((

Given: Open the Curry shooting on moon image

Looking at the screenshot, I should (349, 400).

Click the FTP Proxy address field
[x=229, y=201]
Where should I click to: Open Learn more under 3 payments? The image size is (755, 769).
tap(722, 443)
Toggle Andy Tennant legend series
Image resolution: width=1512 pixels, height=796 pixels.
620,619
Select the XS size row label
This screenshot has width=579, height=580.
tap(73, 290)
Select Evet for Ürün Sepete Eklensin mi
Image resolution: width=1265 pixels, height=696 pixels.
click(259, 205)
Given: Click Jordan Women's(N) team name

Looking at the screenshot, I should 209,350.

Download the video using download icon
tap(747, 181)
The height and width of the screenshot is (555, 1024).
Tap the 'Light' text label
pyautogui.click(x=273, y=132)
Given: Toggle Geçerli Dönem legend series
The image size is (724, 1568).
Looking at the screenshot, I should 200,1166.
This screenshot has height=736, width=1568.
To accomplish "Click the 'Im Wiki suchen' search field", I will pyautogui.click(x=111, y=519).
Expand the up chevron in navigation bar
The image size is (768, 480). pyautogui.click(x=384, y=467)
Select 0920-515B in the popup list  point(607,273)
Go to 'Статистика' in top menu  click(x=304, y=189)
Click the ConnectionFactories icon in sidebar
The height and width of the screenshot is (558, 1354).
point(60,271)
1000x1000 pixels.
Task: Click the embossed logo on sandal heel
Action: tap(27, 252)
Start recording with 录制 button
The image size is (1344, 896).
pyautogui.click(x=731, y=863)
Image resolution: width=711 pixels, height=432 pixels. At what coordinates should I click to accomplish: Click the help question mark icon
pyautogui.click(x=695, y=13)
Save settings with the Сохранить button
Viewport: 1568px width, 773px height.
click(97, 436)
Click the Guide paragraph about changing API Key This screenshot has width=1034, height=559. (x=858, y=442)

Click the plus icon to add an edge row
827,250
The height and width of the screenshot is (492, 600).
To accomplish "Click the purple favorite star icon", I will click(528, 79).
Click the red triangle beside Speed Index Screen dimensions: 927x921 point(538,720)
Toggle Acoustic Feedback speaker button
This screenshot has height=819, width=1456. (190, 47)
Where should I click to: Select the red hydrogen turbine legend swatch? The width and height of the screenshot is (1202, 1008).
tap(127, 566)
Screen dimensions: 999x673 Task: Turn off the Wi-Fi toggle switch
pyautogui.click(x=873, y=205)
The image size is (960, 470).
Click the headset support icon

))

■ STATED PROBLEM: Switch "purple" to "yellow" in the records from the line containing "Click the Guide" through the line containing "Click the red", and give only those lines with everything else unchanged.

■ EXERCISE RESULT:
Click the Guide paragraph about changing API Key This screenshot has width=1034, height=559. (x=858, y=442)

Click the plus icon to add an edge row
827,250
The height and width of the screenshot is (492, 600).
To accomplish "Click the yellow favorite star icon", I will click(528, 79).
Click the red triangle beside Speed Index Screen dimensions: 927x921 point(538,720)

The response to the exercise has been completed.